この医政局長通知の中では、更に処方箋のリフィル化についても積極的に検討するよう提言がなされていますが、今後そのような時代へとシフトしていくと、より患者の状態変化を具体的に把握することや、更なる薬効・副作用のモニタリングなど、保険薬局の果たすべき役割が大きく変わっていくはずです。
また薬剤師が負うべき責任が大きく変わることを認識するとともに、薬剤師がより身近な医療の専門家として『地域住民を適切な医療へリレーションする立場へと変化していくこと』について考えていくことが不可欠となり、医師ほか医療従事者や介護職と良好なコミュニケーションを築いていける、外来診療においてコーディネーターとしての役割すら求められるようになっているのではないかと感じているのです。

保険薬局においてもバイタルサインの取得、それは薬局店頭にて患者へ対しPT-INR値やHbA1c値の測定を行い、その結果を医師へフィードバックする、もしくは治療を受けていない対象者への受診勧奨といった試みは既に始まっています。

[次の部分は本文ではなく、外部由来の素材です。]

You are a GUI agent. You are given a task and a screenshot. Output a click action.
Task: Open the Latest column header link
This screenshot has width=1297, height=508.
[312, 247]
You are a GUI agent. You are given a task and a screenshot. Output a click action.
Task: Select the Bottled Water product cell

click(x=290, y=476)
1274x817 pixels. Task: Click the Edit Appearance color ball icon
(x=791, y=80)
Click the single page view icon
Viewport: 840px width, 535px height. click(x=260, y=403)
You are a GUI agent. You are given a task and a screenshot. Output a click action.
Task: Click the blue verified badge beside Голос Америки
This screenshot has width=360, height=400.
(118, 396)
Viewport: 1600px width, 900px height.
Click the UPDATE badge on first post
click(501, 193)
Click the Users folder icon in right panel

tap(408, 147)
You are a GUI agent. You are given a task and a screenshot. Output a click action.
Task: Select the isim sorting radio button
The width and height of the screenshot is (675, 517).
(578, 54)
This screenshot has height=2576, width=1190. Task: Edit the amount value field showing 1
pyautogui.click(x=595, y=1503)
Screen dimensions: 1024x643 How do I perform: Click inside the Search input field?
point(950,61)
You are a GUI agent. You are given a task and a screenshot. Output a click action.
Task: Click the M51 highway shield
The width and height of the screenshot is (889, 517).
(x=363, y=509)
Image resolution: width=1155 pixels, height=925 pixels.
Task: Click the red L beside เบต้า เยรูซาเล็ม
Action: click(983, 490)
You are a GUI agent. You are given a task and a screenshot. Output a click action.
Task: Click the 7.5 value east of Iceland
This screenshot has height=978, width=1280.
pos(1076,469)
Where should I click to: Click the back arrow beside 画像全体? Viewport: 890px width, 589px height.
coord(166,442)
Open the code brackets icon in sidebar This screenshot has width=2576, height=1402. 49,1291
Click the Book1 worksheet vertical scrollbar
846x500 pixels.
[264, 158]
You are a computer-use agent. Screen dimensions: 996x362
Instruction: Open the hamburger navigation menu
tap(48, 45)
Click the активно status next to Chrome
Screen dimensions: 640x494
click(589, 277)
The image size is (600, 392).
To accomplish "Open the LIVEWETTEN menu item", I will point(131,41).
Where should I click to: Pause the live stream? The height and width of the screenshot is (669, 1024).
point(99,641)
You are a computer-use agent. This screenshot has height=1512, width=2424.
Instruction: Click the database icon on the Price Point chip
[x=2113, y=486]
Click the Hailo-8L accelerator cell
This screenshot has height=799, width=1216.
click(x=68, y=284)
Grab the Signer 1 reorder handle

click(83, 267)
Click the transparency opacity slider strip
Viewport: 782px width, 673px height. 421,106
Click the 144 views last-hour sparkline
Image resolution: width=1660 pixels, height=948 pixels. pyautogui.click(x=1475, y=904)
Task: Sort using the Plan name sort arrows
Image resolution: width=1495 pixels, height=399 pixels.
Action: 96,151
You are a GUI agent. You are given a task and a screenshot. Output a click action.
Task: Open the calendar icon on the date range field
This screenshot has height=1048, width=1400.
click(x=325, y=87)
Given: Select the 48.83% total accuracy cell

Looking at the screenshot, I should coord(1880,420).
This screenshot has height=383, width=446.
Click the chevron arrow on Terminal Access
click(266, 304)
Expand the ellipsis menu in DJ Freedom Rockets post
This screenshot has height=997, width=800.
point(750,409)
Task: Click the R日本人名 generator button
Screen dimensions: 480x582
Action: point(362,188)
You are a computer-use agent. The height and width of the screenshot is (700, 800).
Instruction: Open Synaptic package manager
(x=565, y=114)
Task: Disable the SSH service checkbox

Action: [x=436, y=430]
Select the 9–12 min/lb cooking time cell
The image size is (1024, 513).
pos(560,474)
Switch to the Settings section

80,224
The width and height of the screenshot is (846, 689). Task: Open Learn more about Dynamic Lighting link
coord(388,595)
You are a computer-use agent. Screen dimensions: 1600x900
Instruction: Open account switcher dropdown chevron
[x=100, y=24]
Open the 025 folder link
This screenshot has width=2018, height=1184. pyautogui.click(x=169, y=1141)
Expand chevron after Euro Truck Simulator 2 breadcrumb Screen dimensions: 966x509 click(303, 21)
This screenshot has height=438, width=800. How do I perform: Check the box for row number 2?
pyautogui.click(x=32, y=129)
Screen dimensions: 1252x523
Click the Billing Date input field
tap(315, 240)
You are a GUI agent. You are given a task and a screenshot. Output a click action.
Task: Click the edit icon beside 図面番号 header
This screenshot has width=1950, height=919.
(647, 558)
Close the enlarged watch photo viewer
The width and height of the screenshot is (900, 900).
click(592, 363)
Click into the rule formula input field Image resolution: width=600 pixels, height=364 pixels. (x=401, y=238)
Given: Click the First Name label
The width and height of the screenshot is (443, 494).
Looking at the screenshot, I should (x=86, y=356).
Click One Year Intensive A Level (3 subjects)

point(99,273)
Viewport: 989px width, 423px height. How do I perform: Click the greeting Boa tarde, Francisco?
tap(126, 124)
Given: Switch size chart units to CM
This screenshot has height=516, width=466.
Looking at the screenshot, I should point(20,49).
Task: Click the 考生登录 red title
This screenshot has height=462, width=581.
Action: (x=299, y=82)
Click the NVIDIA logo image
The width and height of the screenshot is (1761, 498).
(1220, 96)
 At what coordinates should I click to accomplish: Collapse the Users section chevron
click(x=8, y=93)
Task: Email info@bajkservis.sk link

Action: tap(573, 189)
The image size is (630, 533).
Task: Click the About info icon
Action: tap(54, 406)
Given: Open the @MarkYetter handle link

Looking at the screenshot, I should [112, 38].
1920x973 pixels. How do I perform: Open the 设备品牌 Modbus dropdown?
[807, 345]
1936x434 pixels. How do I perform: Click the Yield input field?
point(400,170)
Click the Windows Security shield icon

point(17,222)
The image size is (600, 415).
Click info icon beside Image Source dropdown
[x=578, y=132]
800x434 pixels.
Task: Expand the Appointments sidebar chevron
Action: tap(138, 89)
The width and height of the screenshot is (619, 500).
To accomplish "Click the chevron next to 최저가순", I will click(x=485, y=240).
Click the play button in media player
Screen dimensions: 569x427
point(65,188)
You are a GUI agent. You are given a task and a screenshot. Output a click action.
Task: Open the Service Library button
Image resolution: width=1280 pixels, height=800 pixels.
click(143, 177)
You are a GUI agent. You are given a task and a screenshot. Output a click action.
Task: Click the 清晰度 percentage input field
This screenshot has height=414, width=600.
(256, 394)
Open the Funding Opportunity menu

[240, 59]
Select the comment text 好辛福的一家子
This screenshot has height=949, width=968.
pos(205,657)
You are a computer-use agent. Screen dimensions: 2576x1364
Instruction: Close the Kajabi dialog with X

1その1つの例として、弊社におけるCOPD早期発見プロジェクトを紹介しましょう。
これは慢性咳嗽によりドラッグストア店頭においてOTC鎮咳薬を継続購入している人に対してのお声掛けおよびカウンセリングを実施し、更に簡易スパイロメーターによりFEV1/FEV6近似値を測定し、気道閉塞の可能性を推測(診断ではありません)します。
その上で喫煙者であれば禁煙を促すだけでなく、COPDに対する知識を伝達し、早期の受診勧奨を行うことにより将来的に在宅酸素療法の導入時期を遅らせる可能性がある、これは近隣の呼吸器専門医とも連携することで適切な医療へのアクセスポイントとしての機能を薬局がもつようになったとも言えると思います。
これを弊社では店頭で常時測定を実施するだけでなく、北九州市共催の1,000人規模で実施する健康フェアにおいても実施し、データの集積を行い学会発表などの活動も行っています。